Starring Jude Law, Nicole Kidman, Renee Zellweger and Natalie Portman, Cold Mountain is projected for release in December 2003. Burnett’s DMZ/Columbia label will issue the soundtrack.
A few cast members, director Anthony Minghella and producer Albert Berger were in Nashville for this week’s recording sessions. Actor Brendan Gleeson (A.I.: Artificial Intelligence; The Tailor of Panama) will play the part of fiddler Stobrod. An Irishman, Gleeson plays fiddle but won’t be heard playing on screen. Stuart Duncan will supply his fiddle parts and Tim Eriksen of Cordelia’s Dad will sing for him.
“It’s been interesting watching Anthony and Brendan and Tim and Stuart all working together with T Bone Burnett … to find the vibe, become as one,” O’Brien said. “They recorded some of the stuff that Brendan will actually be mimicking on screen, so he’s there learning the parts. He’s got his fiddle out while they’re running the tracks down.”

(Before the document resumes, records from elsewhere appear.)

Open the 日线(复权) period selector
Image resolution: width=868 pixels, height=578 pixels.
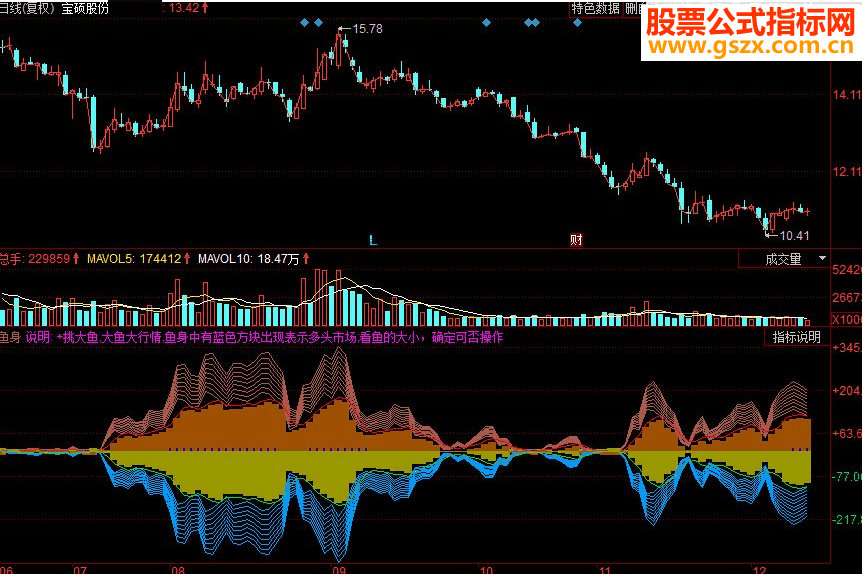[28, 8]
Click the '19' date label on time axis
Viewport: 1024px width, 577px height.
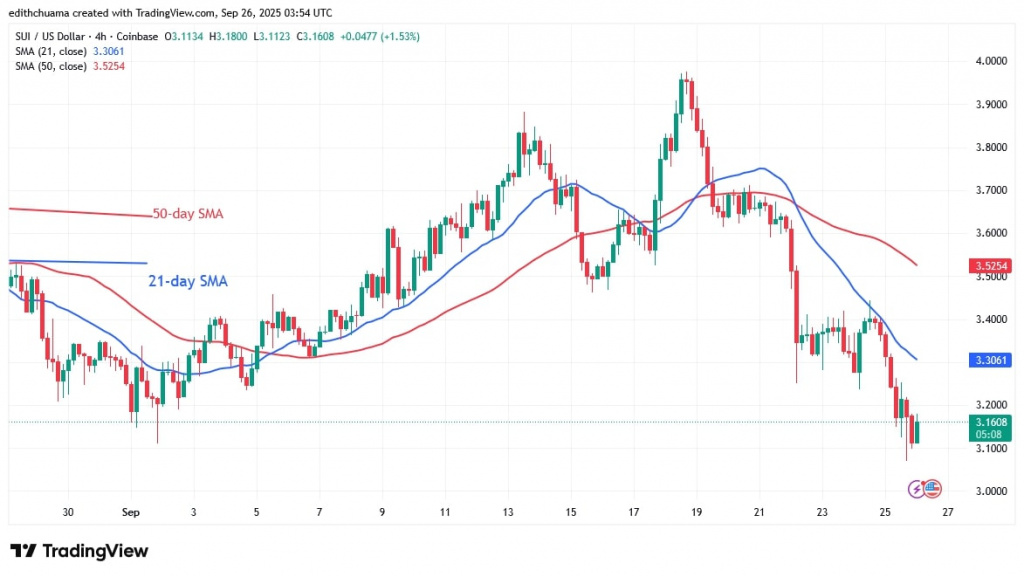[697, 512]
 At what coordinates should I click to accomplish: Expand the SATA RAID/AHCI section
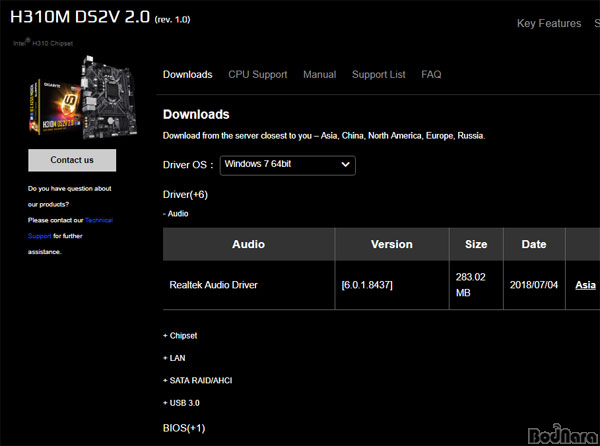[x=197, y=380]
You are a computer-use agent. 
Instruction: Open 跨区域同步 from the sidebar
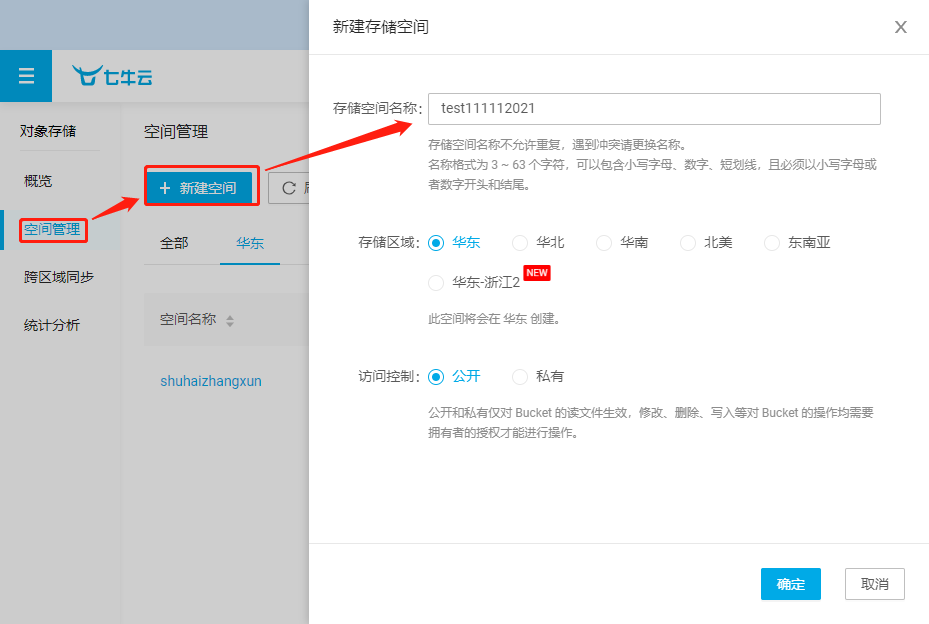tap(58, 276)
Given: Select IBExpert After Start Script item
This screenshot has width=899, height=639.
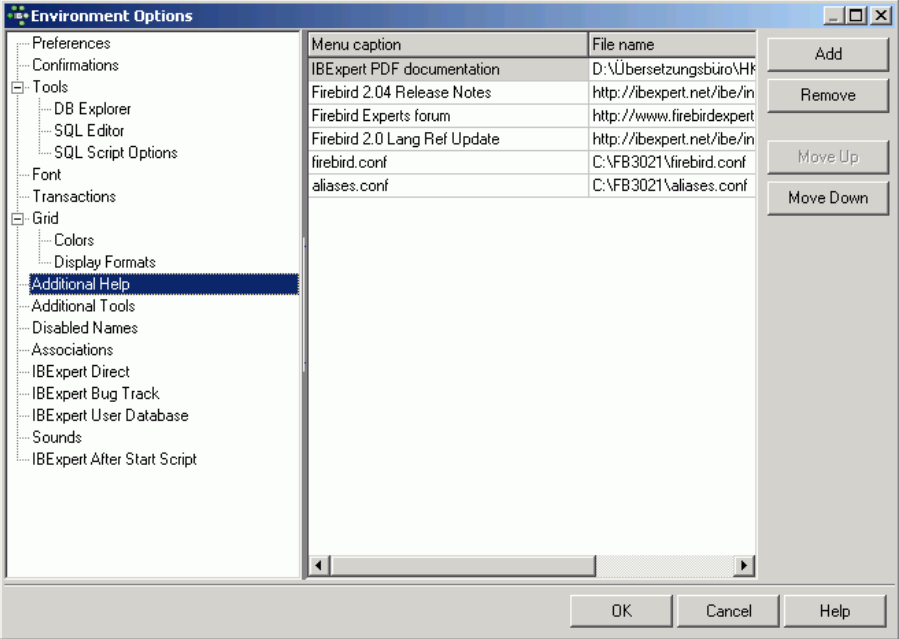Looking at the screenshot, I should (114, 459).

Jack White, singer and guitarist of rock band the White Stripes, will play the character of Georgia. “He’s singing some stuff,” O’Brien said. “He’s got a nice, raw voice, and they’ve been using his voice on several things.”
Recent Grammy winner Ralph Stanley was in the studio Wednesday (June 19) to lead about 40 singers in a call-and-response, lining out hymn sing, in which Stanley sang a line and the chorus answered with the same line. The music will be part of a church scene.
Traditional music expert John Cohen of the New Lost City Ramblers is a consultant to the project. O’Brien, Dirk Powell, Riley Baugus and Norman Blake also are contributing to the soundtrack. “There’s been a fair amount of fiddle and banjo music,” O’Brien said. “All of this is probably the initial version of what will be redone later on, when they role film, edit and all that kind of stuff.”
Matching music to film requires that musicians consider things beyond the normal values of execution and feel. “There’s a lot of talk about motivation of everybody’s character,” O’Brien said of this week’s work. “It’s not your typical Music Row session.”